- [WHAT TO DO]: Reproduce all of the data below, swapping "Device Manager" for "Task Manager" and leaving everything else unchanged.

[Recorded data]
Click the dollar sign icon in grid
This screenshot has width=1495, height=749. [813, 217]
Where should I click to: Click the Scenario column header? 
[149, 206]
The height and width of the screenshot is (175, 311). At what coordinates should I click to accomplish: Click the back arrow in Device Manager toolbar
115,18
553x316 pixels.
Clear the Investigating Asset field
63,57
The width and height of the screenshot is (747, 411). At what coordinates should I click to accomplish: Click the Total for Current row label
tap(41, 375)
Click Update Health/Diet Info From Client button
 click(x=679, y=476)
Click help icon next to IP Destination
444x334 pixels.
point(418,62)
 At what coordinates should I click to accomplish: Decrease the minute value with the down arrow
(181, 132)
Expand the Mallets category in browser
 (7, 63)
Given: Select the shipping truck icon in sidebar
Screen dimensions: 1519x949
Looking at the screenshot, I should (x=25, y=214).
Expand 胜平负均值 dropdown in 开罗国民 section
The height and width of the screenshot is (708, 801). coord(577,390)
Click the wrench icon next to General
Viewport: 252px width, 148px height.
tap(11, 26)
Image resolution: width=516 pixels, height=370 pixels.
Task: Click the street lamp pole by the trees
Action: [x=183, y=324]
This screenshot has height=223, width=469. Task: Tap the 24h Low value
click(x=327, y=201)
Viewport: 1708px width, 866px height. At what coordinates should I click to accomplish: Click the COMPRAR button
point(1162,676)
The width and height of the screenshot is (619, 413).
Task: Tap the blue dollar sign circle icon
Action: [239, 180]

- [PROBLEM SOLUTION]:
Click the dollar sign icon in grid
This screenshot has width=1495, height=749. [813, 217]
Where should I click to: Click the Scenario column header? 
[149, 206]
The height and width of the screenshot is (175, 311). At what coordinates should I click to accomplish: Click the back arrow in Task Manager toolbar
115,18
553x316 pixels.
Clear the Investigating Asset field
63,57
The width and height of the screenshot is (747, 411). At what coordinates should I click to accomplish: Click the Total for Current row label
tap(41, 375)
Click Update Health/Diet Info From Client button
 click(x=679, y=476)
Click help icon next to IP Destination
444x334 pixels.
point(418,62)
 At what coordinates should I click to accomplish: Decrease the minute value with the down arrow
(181, 132)
Expand the Mallets category in browser
 (7, 63)
Given: Select the shipping truck icon in sidebar
Screen dimensions: 1519x949
Looking at the screenshot, I should (x=25, y=214).
Expand 胜平负均值 dropdown in 开罗国民 section
The height and width of the screenshot is (708, 801). coord(577,390)
Click the wrench icon next to General
Viewport: 252px width, 148px height.
tap(11, 26)
Image resolution: width=516 pixels, height=370 pixels.
Task: Click the street lamp pole by the trees
Action: [x=183, y=324]
This screenshot has height=223, width=469. Task: Tap the 24h Low value
click(x=327, y=201)
Viewport: 1708px width, 866px height. At what coordinates should I click to accomplish: Click the COMPRAR button
point(1162,676)
The width and height of the screenshot is (619, 413).
Task: Tap the blue dollar sign circle icon
Action: [239, 180]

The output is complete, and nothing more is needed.